The concept of matrix multiplication plays a key role in mathematics and is widely applicable to both real-life situations and exam scenarios. Whether you're studying for boards or preparing for competitive exams like JEE, knowing how to multiply matrices accurately will make solving linear equations, transformations, and data calculations far easier.
What Is Matrix Multiplication?
Matrix multiplication is a special mathematical operation where two matrices are combined to produce a new matrix by multiplying rows of the first matrix with columns of the second. This process is guided by specific rules based on matrix size and order. You’ll find this concept applied in areas such as algebra, computer science, and physics.
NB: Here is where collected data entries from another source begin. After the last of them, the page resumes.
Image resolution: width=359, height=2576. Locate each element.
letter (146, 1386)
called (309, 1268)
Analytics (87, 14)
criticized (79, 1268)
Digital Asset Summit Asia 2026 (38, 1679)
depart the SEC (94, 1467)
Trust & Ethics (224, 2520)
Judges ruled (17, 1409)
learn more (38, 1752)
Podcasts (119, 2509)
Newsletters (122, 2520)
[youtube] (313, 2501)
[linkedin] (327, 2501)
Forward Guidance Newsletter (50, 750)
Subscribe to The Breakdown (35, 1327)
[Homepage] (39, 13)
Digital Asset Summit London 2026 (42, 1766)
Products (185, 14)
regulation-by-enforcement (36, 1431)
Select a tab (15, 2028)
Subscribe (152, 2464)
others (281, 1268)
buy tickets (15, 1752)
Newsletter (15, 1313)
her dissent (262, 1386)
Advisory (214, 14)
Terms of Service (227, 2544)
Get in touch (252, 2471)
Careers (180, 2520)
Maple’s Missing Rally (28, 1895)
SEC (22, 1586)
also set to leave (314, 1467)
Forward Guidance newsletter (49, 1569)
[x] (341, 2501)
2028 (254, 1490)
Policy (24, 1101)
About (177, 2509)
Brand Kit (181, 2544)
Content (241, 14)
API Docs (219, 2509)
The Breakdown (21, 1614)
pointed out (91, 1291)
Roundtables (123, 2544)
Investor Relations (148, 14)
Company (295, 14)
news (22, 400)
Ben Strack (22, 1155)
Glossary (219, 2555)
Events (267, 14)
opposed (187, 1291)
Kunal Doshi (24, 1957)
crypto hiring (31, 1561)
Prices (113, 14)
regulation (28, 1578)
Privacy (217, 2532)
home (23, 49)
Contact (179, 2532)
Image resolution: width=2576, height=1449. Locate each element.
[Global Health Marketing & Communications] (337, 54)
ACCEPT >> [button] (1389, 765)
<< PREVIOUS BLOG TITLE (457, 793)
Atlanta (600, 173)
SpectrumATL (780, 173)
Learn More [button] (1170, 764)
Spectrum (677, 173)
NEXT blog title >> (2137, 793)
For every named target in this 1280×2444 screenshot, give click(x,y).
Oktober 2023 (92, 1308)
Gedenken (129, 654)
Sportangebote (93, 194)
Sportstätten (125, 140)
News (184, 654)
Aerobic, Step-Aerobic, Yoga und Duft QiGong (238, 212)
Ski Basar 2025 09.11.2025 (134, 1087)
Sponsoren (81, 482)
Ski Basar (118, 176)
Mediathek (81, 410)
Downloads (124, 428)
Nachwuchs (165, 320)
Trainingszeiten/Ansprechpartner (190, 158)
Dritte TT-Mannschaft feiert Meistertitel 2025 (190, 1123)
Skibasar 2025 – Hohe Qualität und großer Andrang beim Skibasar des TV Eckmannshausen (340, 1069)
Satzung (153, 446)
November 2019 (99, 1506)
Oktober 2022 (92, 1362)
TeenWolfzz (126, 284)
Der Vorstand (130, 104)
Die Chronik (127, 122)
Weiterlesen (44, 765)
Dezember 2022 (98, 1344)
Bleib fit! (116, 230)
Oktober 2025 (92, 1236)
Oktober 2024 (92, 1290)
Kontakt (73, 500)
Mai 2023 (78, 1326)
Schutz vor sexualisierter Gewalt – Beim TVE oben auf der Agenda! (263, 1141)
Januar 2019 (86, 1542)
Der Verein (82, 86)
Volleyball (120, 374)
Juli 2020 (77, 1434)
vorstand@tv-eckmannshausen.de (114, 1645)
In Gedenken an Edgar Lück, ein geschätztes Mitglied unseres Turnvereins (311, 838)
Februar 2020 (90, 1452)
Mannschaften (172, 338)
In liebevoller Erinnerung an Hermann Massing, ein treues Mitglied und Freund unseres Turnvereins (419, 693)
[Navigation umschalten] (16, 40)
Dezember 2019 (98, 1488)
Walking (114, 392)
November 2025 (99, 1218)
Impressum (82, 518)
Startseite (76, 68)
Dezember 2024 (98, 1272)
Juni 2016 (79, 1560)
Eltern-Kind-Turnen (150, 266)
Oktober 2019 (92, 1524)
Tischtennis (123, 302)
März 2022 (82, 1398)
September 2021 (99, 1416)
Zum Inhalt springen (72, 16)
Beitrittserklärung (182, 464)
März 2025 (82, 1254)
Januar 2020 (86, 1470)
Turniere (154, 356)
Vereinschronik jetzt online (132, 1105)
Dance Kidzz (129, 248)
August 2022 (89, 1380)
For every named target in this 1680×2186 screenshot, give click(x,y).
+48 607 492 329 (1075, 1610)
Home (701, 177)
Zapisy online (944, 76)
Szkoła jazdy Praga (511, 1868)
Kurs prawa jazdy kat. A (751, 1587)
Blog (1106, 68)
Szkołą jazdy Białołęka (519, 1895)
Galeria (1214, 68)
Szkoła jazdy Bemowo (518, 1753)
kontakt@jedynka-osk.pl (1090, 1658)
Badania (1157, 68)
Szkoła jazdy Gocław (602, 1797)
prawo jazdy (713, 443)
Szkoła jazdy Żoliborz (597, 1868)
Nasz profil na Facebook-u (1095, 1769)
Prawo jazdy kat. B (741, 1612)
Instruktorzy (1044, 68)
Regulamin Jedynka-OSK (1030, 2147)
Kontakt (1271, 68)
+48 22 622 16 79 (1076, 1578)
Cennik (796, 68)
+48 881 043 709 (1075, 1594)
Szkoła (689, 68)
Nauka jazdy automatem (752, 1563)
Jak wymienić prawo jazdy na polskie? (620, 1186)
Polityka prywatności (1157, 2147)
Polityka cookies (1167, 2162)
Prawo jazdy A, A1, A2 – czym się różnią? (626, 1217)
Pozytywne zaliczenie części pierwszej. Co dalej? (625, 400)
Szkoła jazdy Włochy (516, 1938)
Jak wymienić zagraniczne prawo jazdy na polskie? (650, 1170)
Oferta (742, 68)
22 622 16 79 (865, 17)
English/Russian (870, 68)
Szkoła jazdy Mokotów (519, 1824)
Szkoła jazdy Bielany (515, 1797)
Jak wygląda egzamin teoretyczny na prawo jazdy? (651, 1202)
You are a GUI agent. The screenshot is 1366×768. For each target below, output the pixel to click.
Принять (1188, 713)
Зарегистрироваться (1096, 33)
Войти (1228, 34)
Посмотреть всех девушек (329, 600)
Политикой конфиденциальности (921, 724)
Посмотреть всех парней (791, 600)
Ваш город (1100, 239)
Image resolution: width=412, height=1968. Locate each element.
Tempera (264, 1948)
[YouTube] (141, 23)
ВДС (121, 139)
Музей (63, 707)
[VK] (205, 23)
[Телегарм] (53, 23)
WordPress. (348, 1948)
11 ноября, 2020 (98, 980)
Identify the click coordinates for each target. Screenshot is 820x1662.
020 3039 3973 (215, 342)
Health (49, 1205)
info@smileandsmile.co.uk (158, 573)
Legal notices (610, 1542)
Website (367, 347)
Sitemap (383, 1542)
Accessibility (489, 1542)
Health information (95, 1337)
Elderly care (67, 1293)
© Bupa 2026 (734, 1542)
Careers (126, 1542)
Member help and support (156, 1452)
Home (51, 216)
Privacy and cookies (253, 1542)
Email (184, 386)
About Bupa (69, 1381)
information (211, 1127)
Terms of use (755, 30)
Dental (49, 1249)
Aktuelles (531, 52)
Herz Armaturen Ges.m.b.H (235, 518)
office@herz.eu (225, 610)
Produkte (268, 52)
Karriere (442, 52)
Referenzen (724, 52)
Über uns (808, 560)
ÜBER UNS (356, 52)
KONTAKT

Key Formula for Matrix Multiplication
Here’s the standard formula: If \( A \) is an \( m \times n \) matrix and \( B \) is an \( n \times p \) matrix, then their product \( AB \) is an \( m \times p \) matrix. Each entry in the product is found by:
\( (AB)_{ij} = \sum_{k=1}^{n} A_{ik} \times B_{kj} \)
This means: multiply elements across the row of the first matrix with the matching column of the second and add up the results.
Cross-Disciplinary Usage
Matrix multiplication is not only useful in Maths but also plays an important role in Physics, Computer Science, and daily logical reasoning. It can represent transformations, solve systems of equations, model population growth, and is fundamental for programming and algorithms. Students preparing for JEE, NEET, or CBSE boards will see its relevance in various questions — especially those involving vectors, transformations, and advanced algebra.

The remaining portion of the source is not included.